- **Data lines**:
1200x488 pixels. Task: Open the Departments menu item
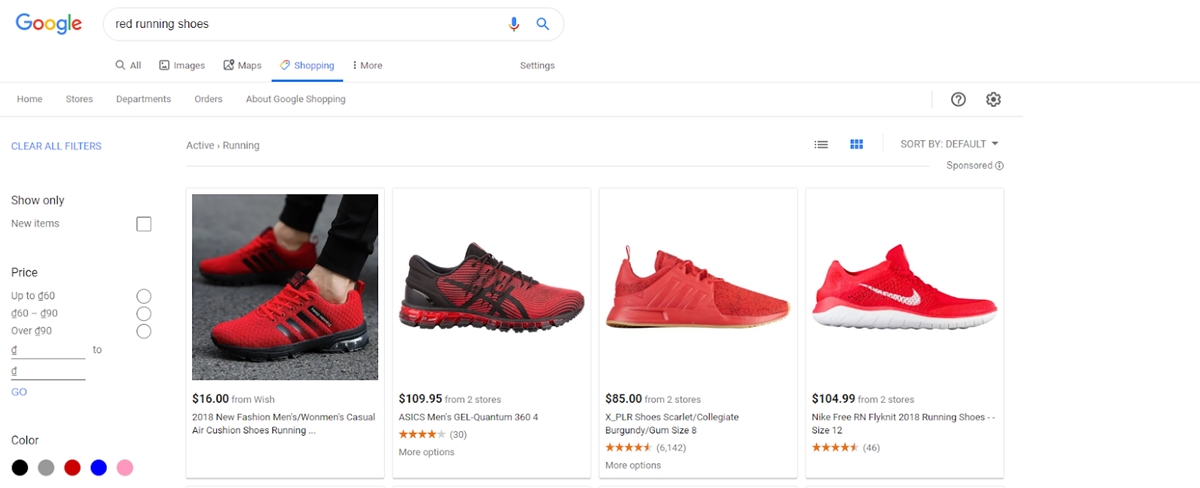143,99
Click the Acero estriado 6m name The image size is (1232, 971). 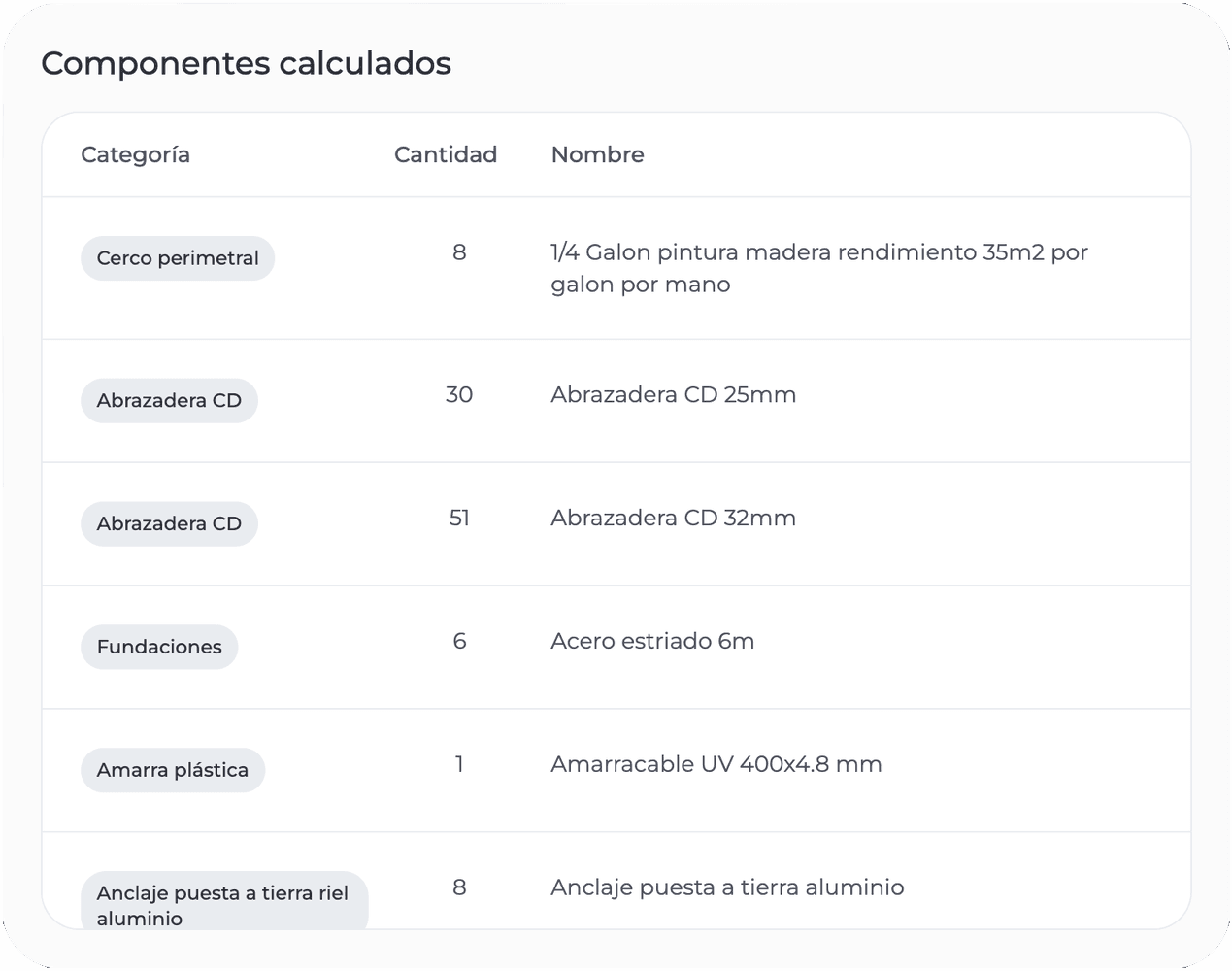pyautogui.click(x=652, y=641)
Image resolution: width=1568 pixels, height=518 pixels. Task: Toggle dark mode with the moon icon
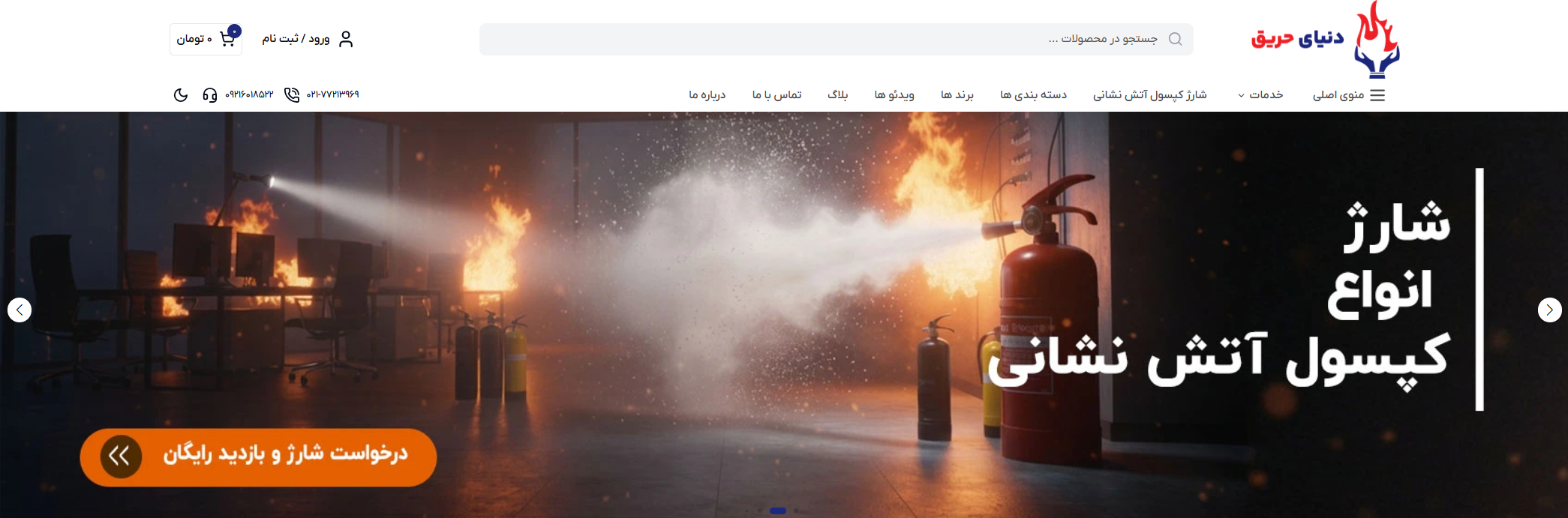181,95
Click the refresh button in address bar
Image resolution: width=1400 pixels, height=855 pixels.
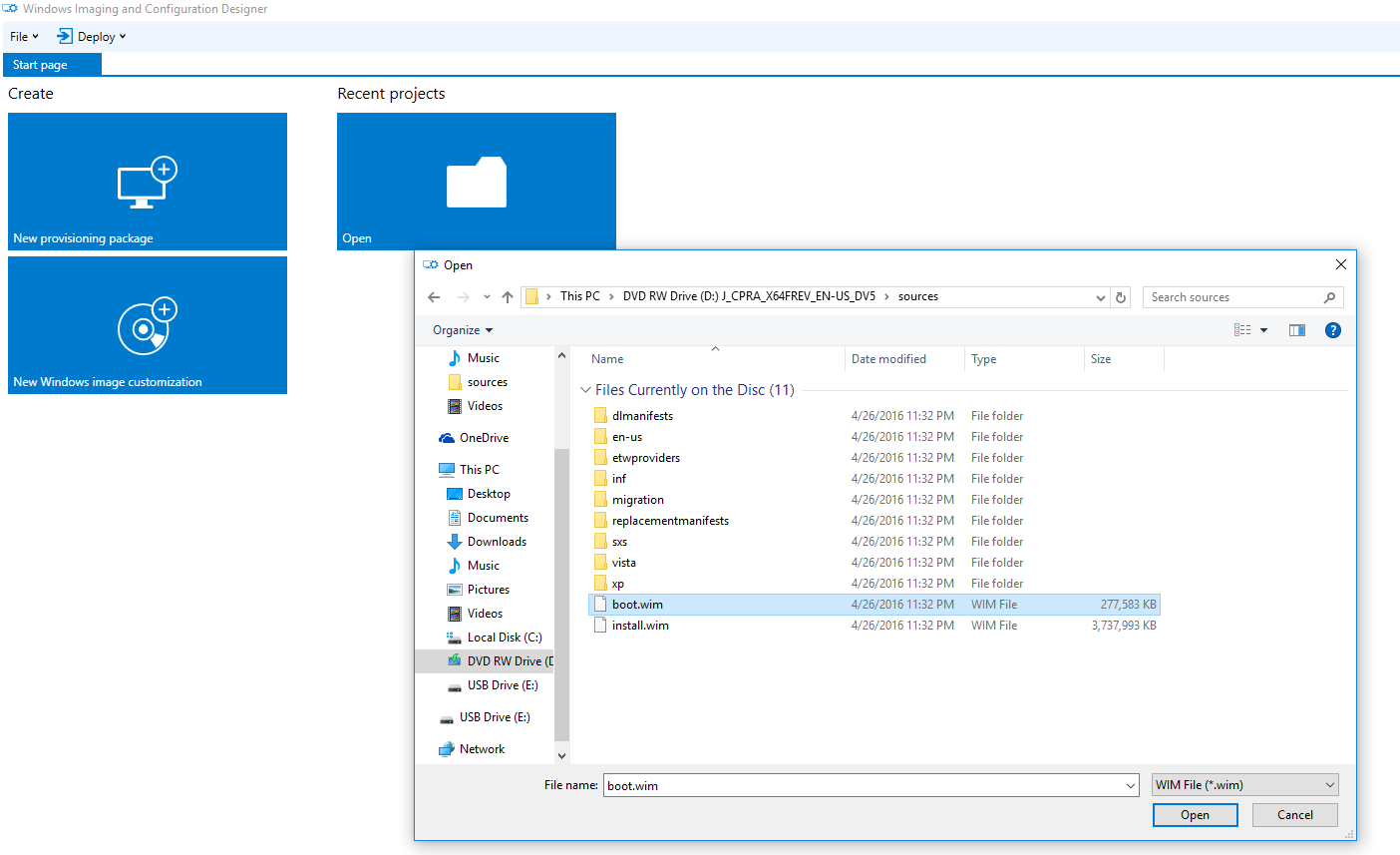(x=1121, y=297)
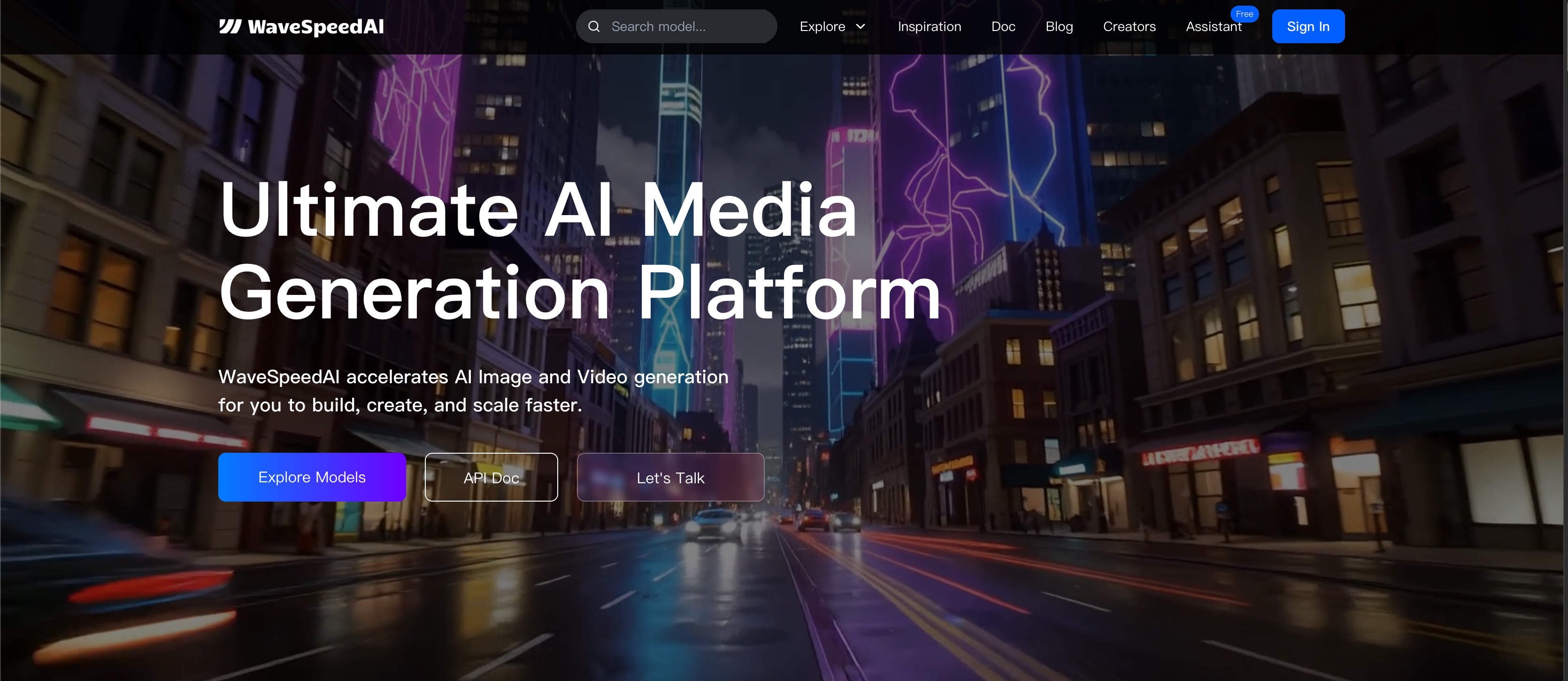
Task: Click the magnifier icon in search bar
Action: point(594,27)
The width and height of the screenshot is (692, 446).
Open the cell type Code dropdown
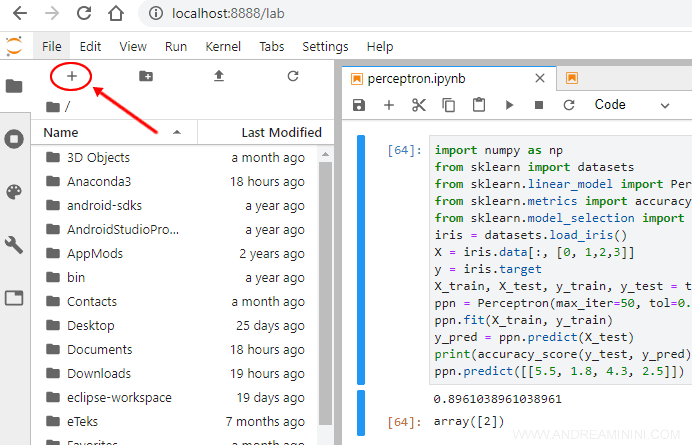coord(622,105)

- **Exercise brief**:
Copy the material verbatim from the line containing "The width and" through the end, inclusive, leaving out the pictures.

- **Full response**:
The width and height of the screenshot is (692, 446).
Open the cell type Code dropdown
coord(622,105)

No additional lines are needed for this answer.